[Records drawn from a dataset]
○ ○ ○ ○
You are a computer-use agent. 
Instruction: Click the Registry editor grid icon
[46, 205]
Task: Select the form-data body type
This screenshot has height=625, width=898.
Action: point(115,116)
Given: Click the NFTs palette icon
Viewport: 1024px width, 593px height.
○ ○ ○ ○
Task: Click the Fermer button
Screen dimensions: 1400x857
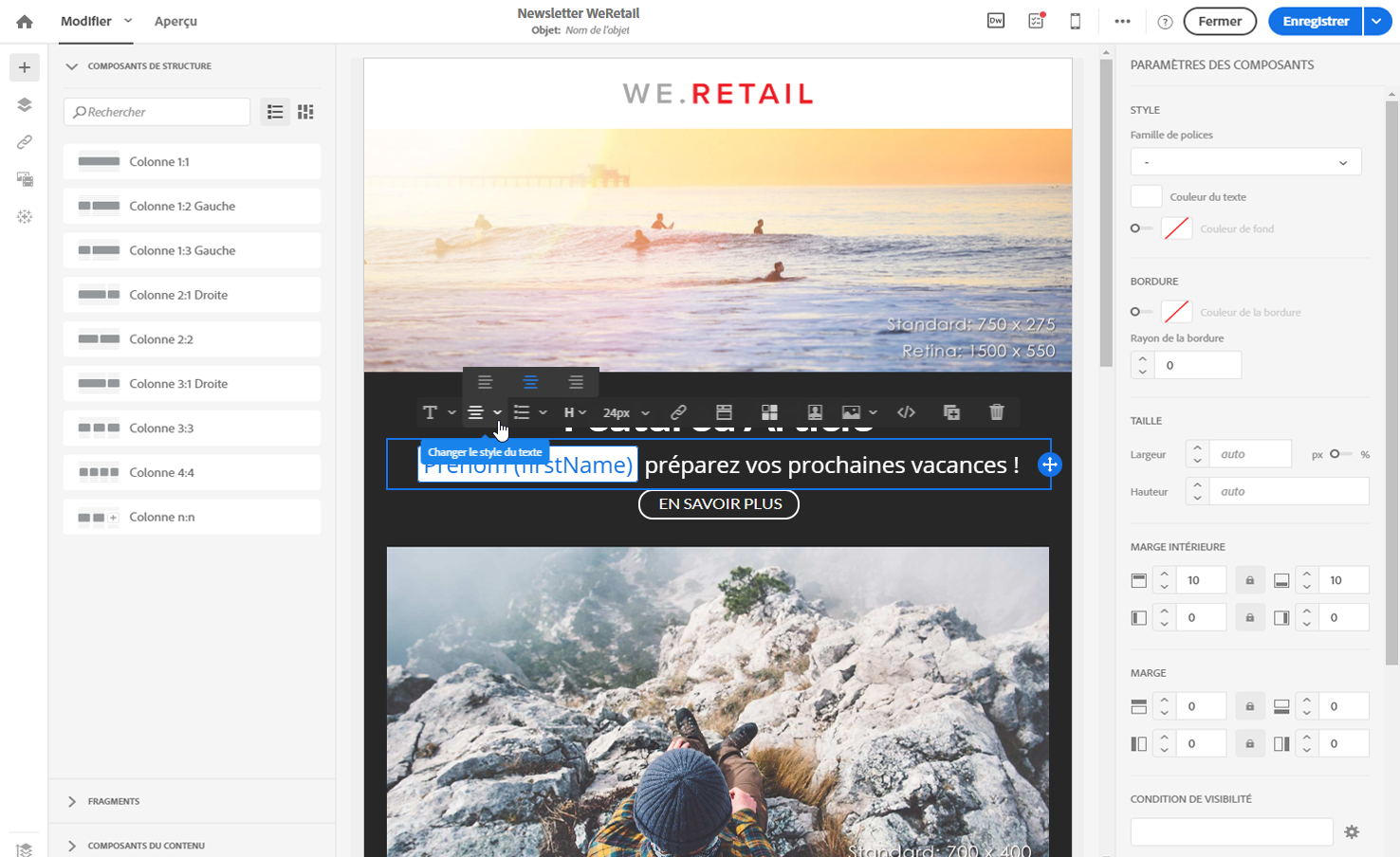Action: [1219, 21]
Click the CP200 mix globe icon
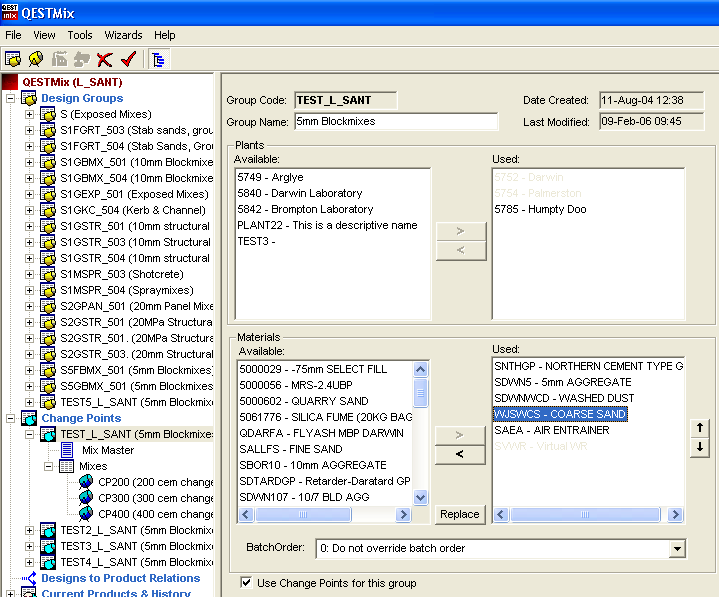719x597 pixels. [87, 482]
○ ○ ○ ○
TASK GOAL:
In the entries above, find the line holding "You are a computer-use agent." and the line holding "Viewport: 1024px width, 593px height."; print both of them and every line between, exactly, and nothing else.

EXERCISE RESPONSE:
You are a computer-use agent. 
Instruction: Click the Registry editor grid icon
[46, 205]
Task: Select the form-data body type
This screenshot has height=625, width=898.
Action: point(115,116)
Given: Click the NFTs palette icon
Viewport: 1024px width, 593px height.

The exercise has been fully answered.